* **GIVEN PROBLEM**:
Render every line of the entries below as a Markdown table with the columns No. and Line, numbering the rows in order and omitting blank lines.

* **Entries on target coordinates**:
(begin)

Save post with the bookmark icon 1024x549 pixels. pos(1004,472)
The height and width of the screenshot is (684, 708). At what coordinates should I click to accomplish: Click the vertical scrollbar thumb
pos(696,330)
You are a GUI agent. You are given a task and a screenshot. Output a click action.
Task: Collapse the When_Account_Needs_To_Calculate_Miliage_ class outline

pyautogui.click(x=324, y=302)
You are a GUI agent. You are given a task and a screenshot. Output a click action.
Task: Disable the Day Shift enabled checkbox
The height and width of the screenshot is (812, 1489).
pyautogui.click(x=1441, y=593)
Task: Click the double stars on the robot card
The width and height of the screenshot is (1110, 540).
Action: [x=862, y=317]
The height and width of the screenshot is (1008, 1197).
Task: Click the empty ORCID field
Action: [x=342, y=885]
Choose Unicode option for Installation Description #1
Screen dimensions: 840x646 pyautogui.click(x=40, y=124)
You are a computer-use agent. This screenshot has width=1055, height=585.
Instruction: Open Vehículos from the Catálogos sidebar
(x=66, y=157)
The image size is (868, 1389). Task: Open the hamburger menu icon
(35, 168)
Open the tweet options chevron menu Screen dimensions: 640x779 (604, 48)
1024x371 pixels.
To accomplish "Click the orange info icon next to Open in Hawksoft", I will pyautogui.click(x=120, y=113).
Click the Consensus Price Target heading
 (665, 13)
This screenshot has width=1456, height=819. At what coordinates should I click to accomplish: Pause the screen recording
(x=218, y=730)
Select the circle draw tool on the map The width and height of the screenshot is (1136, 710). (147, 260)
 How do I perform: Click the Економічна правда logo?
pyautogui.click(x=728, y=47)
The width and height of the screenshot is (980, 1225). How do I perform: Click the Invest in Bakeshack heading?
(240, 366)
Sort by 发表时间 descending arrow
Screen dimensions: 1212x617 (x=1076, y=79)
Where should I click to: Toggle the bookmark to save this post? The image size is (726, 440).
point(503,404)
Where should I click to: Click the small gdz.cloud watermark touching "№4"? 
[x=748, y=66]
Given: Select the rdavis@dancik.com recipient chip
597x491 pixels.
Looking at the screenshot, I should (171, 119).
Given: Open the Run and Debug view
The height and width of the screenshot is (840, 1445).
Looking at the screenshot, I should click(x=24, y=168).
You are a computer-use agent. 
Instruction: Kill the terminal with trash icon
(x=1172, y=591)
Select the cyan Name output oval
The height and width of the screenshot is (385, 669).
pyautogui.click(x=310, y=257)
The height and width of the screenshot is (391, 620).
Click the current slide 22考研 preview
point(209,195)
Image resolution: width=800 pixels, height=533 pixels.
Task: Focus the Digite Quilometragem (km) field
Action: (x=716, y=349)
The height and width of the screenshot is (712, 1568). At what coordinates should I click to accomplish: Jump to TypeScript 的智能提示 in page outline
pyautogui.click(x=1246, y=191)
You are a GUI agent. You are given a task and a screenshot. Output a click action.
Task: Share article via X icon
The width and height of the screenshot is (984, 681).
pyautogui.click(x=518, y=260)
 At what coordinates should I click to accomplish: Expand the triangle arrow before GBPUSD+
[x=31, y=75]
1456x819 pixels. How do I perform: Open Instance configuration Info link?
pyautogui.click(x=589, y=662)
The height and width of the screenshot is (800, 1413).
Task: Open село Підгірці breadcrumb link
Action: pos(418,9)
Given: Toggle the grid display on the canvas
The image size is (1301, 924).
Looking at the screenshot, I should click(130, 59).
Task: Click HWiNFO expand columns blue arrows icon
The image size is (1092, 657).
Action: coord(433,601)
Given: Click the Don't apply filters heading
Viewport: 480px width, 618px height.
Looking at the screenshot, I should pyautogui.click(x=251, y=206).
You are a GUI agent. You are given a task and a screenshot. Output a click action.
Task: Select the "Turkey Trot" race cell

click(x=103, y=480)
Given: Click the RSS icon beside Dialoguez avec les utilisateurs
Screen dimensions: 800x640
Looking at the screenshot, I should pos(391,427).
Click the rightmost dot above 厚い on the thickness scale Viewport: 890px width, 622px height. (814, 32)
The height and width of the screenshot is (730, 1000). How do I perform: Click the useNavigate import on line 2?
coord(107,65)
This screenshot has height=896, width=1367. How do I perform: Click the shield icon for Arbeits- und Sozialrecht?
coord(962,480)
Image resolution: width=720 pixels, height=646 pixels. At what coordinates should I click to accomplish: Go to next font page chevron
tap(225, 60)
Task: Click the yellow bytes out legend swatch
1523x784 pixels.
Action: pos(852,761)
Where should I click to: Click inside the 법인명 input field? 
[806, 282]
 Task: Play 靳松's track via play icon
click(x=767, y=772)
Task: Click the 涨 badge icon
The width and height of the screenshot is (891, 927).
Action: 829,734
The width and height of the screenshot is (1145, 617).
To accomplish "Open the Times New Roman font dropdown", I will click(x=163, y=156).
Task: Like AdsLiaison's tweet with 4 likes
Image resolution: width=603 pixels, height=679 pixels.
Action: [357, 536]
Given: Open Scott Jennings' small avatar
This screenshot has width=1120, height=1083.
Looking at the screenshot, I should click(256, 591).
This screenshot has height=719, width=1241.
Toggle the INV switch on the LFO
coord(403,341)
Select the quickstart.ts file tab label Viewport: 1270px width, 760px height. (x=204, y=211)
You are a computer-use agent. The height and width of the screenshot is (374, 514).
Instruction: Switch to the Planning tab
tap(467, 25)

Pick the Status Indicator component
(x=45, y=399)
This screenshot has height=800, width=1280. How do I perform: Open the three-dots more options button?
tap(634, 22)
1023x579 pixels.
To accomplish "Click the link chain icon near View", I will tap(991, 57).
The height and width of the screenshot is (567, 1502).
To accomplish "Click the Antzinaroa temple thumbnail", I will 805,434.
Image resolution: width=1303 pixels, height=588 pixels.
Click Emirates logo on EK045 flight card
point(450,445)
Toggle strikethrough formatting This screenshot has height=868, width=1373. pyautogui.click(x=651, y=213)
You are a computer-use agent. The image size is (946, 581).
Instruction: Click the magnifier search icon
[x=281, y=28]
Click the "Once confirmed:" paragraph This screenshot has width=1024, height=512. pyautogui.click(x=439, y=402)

(end)

* **THE RESPONSE**:
| No. | Line |
|---|---|
| 1 | Save post with the bookmark icon 1024x549 pixels. pos(1004,472) |
| 2 | The height and width of the screenshot is (684, 708). At what coordinates should I click to accomplish: Click the vertical scrollbar thumb |
| 3 | pos(696,330) |
| 4 | You are a GUI agent. You are given a task and a screenshot. Output a click action. |
| 5 | Task: Collapse the When_Account_Needs_To_Calculate_Miliage_ class outline |
| 6 | pyautogui.click(x=324, y=302) |
| 7 | You are a GUI agent. You are given a task and a screenshot. Output a click action. |
| 8 | Task: Disable the Day Shift enabled checkbox |
| 9 | The height and width of the screenshot is (812, 1489). |
| 10 | pyautogui.click(x=1441, y=593) |
| 11 | Task: Click the double stars on the robot card |
| 12 | The width and height of the screenshot is (1110, 540). |
| 13 | Action: [x=862, y=317] |
| 14 | The height and width of the screenshot is (1008, 1197). |
| 15 | Task: Click the empty ORCID field |
| 16 | Action: [x=342, y=885] |
| 17 | Choose Unicode option for Installation Description #1 |
| 18 | Screen dimensions: 840x646 pyautogui.click(x=40, y=124) |
| 19 | You are a computer-use agent. This screenshot has width=1055, height=585. |
| 20 | Instruction: Open Vehículos from the Catálogos sidebar |
| 21 | (x=66, y=157) |
| 22 | The image size is (868, 1389). Task: Open the hamburger menu icon |
| 23 | (35, 168) |
| 24 | Open the tweet options chevron menu Screen dimensions: 640x779 (604, 48) |
| 25 | 1024x371 pixels. |
| 26 | To accomplish "Click the orange info icon next to Open in Hawksoft", I will pyautogui.click(x=120, y=113). |
| 27 | Click the Consensus Price Target heading |
| 28 |  (665, 13) |
| 29 | This screenshot has width=1456, height=819. At what coordinates should I click to accomplish: Pause the screen recording |
| 30 | (x=218, y=730) |
| 31 | Select the circle draw tool on the map The width and height of the screenshot is (1136, 710). (147, 260) |
| 32 |  How do I perform: Click the Економічна правда logo? |
| 33 | pyautogui.click(x=728, y=47) |
| 34 | The width and height of the screenshot is (980, 1225). How do I perform: Click the Invest in Bakeshack heading? |
| 35 | (240, 366) |
| 36 | Sort by 发表时间 descending arrow |
| 37 | Screen dimensions: 1212x617 (x=1076, y=79) |
| 38 | Where should I click to: Toggle the bookmark to save this post? The image size is (726, 440). |
| 39 | point(503,404) |
| 40 | Where should I click to: Click the small gdz.cloud watermark touching "№4"?  |
| 41 | [x=748, y=66] |
| 42 | Given: Select the rdavis@dancik.com recipient chip |
| 43 | 597x491 pixels. |
| 44 | Looking at the screenshot, I should (171, 119). |
| 45 | Given: Open the Run and Debug view |
| 46 | The height and width of the screenshot is (840, 1445). |
| 47 | Looking at the screenshot, I should click(x=24, y=168). |
| 48 | You are a computer-use agent.  |
| 49 | Instruction: Kill the terminal with trash icon |
| 50 | (x=1172, y=591) |
| 51 | Select the cyan Name output oval |
| 52 | The height and width of the screenshot is (385, 669). |
| 53 | pyautogui.click(x=310, y=257) |
| 54 | The height and width of the screenshot is (391, 620). |
| 55 | Click the current slide 22考研 preview |
| 56 | point(209,195) |
| 57 | Image resolution: width=800 pixels, height=533 pixels. |
| 58 | Task: Focus the Digite Quilometragem (km) field |
| 59 | Action: (x=716, y=349) |
| 60 | The height and width of the screenshot is (712, 1568). At what coordinates should I click to accomplish: Jump to TypeScript 的智能提示 in page outline |
| 61 | pyautogui.click(x=1246, y=191) |
| 62 | You are a GUI agent. You are given a task and a screenshot. Output a click action. |
| 63 | Task: Share article via X icon |
| 64 | The width and height of the screenshot is (984, 681). |
| 65 | pyautogui.click(x=518, y=260) |
| 66 |  At what coordinates should I click to accomplish: Expand the triangle arrow before GBPUSD+ |
| 67 | [x=31, y=75] |
| 68 | 1456x819 pixels. How do I perform: Open Instance configuration Info link? |
| 69 | pyautogui.click(x=589, y=662) |
| 70 | The height and width of the screenshot is (800, 1413). |
| 71 | Task: Open село Підгірці breadcrumb link |
| 72 | Action: pos(418,9) |
| 73 | Given: Toggle the grid display on the canvas |
| 74 | The image size is (1301, 924). |
| 75 | Looking at the screenshot, I should click(130, 59). |
| 76 | Task: Click HWiNFO expand columns blue arrows icon |
| 77 | The image size is (1092, 657). |
| 78 | Action: coord(433,601) |
| 79 | Given: Click the Don't apply filters heading |
| 80 | Viewport: 480px width, 618px height. |
| 81 | Looking at the screenshot, I should pyautogui.click(x=251, y=206). |
| 82 | You are a GUI agent. You are given a task and a screenshot. Output a click action. |
| 83 | Task: Select the "Turkey Trot" race cell |
| 84 | click(x=103, y=480) |
| 85 | Given: Click the RSS icon beside Dialoguez avec les utilisateurs |
| 86 | Screen dimensions: 800x640 |
| 87 | Looking at the screenshot, I should pos(391,427). |
| 88 | Click the rightmost dot above 厚い on the thickness scale Viewport: 890px width, 622px height. (814, 32) |
| 89 | The height and width of the screenshot is (730, 1000). How do I perform: Click the useNavigate import on line 2? |
| 90 | coord(107,65) |
| 91 | This screenshot has height=896, width=1367. How do I perform: Click the shield icon for Arbeits- und Sozialrecht? |
| 92 | coord(962,480) |
| 93 | Image resolution: width=720 pixels, height=646 pixels. At what coordinates should I click to accomplish: Go to next font page chevron |
| 94 | tap(225, 60) |
| 95 | Task: Click the yellow bytes out legend swatch |
| 96 | 1523x784 pixels. |
| 97 | Action: pos(852,761) |
| 98 | Where should I click to: Click inside the 법인명 input field?  |
| 99 | [806, 282] |
| 100 |  Task: Play 靳松's track via play icon |
| 101 | click(x=767, y=772) |
| 102 | Task: Click the 涨 badge icon |
| 103 | The width and height of the screenshot is (891, 927). |
| 104 | Action: 829,734 |
| 105 | The width and height of the screenshot is (1145, 617). |
| 106 | To accomplish "Open the Times New Roman font dropdown", I will click(x=163, y=156). |
| 107 | Task: Like AdsLiaison's tweet with 4 likes |
| 108 | Image resolution: width=603 pixels, height=679 pixels. |
| 109 | Action: [357, 536] |
| 110 | Given: Open Scott Jennings' small avatar |
| 111 | This screenshot has width=1120, height=1083. |
| 112 | Looking at the screenshot, I should click(256, 591). |
| 113 | This screenshot has height=719, width=1241. |
| 114 | Toggle the INV switch on the LFO |
| 115 | coord(403,341) |
| 116 | Select the quickstart.ts file tab label Viewport: 1270px width, 760px height. (x=204, y=211) |
| 117 | You are a computer-use agent. The height and width of the screenshot is (374, 514). |
| 118 | Instruction: Switch to the Planning tab |
| 119 | tap(467, 25) |
| 120 | Pick the Status Indicator component |
| 121 | (x=45, y=399) |
| 122 | This screenshot has height=800, width=1280. How do I perform: Open the three-dots more options button? |
| 123 | tap(634, 22) |
| 124 | 1023x579 pixels. |
| 125 | To accomplish "Click the link chain icon near View", I will tap(991, 57). |
| 126 | The height and width of the screenshot is (567, 1502). |
| 127 | To accomplish "Click the Antzinaroa temple thumbnail", I will 805,434. |
| 128 | Image resolution: width=1303 pixels, height=588 pixels. |
| 129 | Click Emirates logo on EK045 flight card |
| 130 | point(450,445) |
| 131 | Toggle strikethrough formatting This screenshot has height=868, width=1373. pyautogui.click(x=651, y=213) |
| 132 | You are a computer-use agent. The image size is (946, 581). |
| 133 | Instruction: Click the magnifier search icon |
| 134 | [x=281, y=28] |
| 135 | Click the "Once confirmed:" paragraph This screenshot has width=1024, height=512. pyautogui.click(x=439, y=402) |